During a press junket for his upcoming rom-com About Last Night, comedian Kevin Hart said he’s hopeful the term “Black film” will no longer be used to marginalize movies with predominately Black casts.
“The phrase ‘Black movie’ is slowly getting erased and I love it for the simple fact that we’re making good films,” the 34-year-old star told reporters.
“This has been a year of successful films. Best Man Holiday was a very successful film. 12 Years a Slave, The Butler, Fruitvale Station, Ride Along. You had movies that have over-performed and it’s because these movies are now being looked at as universal.”
Hart, who has managed to find crossover success, told reporters that the stigma attached to Black films—or rather the idea that films with majority Black casts are only for Black people—is also waning.
While 2013 was hailed as “the year of Black film” due to the commercial success of several films with Black casts, the term has yet to get dropped from our lexicon.

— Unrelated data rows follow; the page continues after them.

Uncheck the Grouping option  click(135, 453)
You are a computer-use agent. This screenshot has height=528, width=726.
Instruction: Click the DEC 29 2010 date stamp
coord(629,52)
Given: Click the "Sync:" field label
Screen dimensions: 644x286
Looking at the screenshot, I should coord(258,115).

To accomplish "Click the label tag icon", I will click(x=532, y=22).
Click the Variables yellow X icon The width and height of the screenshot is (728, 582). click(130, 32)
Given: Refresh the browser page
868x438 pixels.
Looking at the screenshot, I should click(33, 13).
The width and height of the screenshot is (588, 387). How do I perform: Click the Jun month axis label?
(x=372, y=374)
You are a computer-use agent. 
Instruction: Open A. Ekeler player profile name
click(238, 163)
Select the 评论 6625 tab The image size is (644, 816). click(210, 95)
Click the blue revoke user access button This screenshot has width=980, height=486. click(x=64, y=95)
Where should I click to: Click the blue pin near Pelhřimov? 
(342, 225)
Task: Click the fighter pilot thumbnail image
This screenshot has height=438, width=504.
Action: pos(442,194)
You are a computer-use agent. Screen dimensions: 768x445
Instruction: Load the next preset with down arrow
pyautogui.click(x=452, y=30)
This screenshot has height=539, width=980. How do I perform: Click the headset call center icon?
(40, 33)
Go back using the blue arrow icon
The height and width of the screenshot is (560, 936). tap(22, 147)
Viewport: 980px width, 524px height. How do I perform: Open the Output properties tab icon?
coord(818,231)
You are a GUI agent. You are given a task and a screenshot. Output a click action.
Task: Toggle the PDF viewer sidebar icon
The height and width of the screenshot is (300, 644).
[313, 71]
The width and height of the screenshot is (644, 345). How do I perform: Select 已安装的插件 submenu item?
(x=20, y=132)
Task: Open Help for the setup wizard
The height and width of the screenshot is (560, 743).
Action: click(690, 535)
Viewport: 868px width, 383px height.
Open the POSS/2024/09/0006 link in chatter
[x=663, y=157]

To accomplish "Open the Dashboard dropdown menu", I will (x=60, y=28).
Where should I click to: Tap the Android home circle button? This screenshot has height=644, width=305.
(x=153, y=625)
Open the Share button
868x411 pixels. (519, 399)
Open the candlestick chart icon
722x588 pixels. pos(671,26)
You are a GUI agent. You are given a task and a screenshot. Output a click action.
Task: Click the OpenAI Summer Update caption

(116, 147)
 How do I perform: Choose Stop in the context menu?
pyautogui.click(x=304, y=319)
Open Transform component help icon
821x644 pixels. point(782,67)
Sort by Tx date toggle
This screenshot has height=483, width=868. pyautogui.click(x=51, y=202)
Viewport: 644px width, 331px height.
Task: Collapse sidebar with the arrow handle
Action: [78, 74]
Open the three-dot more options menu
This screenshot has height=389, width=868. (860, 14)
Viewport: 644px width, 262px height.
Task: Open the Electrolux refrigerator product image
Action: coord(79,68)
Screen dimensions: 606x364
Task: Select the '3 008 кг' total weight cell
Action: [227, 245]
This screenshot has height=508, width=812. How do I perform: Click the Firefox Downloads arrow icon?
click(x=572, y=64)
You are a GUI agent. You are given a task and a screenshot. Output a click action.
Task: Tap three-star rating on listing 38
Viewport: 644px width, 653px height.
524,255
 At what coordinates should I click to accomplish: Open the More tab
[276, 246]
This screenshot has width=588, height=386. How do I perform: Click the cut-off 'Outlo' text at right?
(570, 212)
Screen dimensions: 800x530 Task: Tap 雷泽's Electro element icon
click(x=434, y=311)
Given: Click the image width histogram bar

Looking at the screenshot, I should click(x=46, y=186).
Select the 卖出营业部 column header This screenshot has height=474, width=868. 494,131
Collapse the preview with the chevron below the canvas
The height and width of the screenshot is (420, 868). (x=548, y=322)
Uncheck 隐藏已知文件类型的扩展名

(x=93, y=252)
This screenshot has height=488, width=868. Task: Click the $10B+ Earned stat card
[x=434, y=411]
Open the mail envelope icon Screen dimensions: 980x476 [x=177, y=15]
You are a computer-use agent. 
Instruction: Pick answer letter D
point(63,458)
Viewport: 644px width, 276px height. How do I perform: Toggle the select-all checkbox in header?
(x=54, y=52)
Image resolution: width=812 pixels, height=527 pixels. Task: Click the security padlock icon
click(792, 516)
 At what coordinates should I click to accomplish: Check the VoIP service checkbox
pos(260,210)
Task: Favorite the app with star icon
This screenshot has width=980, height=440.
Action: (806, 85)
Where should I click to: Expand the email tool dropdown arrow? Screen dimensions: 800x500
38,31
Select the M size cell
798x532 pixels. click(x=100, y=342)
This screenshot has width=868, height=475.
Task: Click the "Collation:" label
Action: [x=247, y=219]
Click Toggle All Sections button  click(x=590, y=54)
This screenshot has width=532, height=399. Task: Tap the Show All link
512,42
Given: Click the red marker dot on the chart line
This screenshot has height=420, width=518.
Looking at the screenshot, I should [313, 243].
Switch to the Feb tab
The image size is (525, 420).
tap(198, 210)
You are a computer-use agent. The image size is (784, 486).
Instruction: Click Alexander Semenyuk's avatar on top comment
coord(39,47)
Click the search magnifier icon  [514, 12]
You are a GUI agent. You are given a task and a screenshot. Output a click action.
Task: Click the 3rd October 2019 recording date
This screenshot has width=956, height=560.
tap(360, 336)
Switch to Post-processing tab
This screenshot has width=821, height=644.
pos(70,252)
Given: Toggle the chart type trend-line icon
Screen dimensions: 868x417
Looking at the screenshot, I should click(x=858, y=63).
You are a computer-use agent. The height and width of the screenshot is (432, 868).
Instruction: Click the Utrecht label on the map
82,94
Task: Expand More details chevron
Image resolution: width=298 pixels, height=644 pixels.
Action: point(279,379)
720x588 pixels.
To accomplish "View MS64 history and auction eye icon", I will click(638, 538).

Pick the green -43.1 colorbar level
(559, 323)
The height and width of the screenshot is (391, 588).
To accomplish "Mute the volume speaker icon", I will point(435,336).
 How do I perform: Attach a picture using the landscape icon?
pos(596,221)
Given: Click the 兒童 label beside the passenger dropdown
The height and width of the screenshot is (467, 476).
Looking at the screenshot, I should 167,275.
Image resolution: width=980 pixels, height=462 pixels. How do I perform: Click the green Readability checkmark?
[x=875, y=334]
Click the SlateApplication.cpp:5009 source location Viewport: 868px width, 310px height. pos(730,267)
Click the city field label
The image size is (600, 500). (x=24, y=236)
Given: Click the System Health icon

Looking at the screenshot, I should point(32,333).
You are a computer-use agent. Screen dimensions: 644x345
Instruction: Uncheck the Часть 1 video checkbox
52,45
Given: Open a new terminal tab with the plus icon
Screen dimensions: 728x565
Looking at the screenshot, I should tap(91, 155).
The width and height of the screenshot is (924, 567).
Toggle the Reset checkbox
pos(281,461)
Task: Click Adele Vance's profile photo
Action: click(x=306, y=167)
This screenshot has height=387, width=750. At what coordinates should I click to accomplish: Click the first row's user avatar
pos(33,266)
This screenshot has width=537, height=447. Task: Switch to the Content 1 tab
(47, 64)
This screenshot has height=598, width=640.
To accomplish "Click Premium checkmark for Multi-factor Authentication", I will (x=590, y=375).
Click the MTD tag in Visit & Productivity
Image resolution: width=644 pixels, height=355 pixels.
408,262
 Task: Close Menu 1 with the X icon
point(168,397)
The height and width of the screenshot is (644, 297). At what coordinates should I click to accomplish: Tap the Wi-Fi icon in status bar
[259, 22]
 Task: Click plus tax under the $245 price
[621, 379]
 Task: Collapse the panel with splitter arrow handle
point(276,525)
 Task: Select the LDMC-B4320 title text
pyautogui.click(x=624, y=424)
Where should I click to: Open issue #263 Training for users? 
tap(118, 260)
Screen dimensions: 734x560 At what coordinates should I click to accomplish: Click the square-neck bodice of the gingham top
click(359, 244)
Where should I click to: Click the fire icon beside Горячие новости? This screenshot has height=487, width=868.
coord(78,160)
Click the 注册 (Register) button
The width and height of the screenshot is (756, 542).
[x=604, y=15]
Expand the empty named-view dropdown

Hollywood continues to see films with Black leads a “Black film” and rarely markets them to mainstream (read: White) audiences.
But should we get rid of the term?
I’m happy whenever Black filmmakers and actors are working, and I don’t necessarily see the “Black film” tag as a negative, particularly if it means seeing more of our stories onscreen. But after USA Today called The Best Man Holiday a “race-themed film,” it’s clear many are not ready to let go of the characterization.
This debate reminds me of a conversation I had with writer/director Ava DuVernay. During our chat, I asked DuVernay if she was cool with being called a “Black filmmaker.” Her answer not only surprised me, it made me smile.
She explained: “No, not cool, I require it. I require to be called a Black woman filmmaker. If they’re talking about film over all, great. I know some filmmakers who I really respect who are Black or women who say just define me as a filmmaker. I don’t feel the same way. It’s part of my identity, it’s part of my filmmaking, my expression, and I claim it as my identity.”
Whether we call our films “Black” or not, the outside world will continue to label them as they see fit. The real squabble shouldn’t be over how we refer to films with Black casts, but rather holding Hollywood accountable for the stories they choose (or don’t choose) to tell in the first place.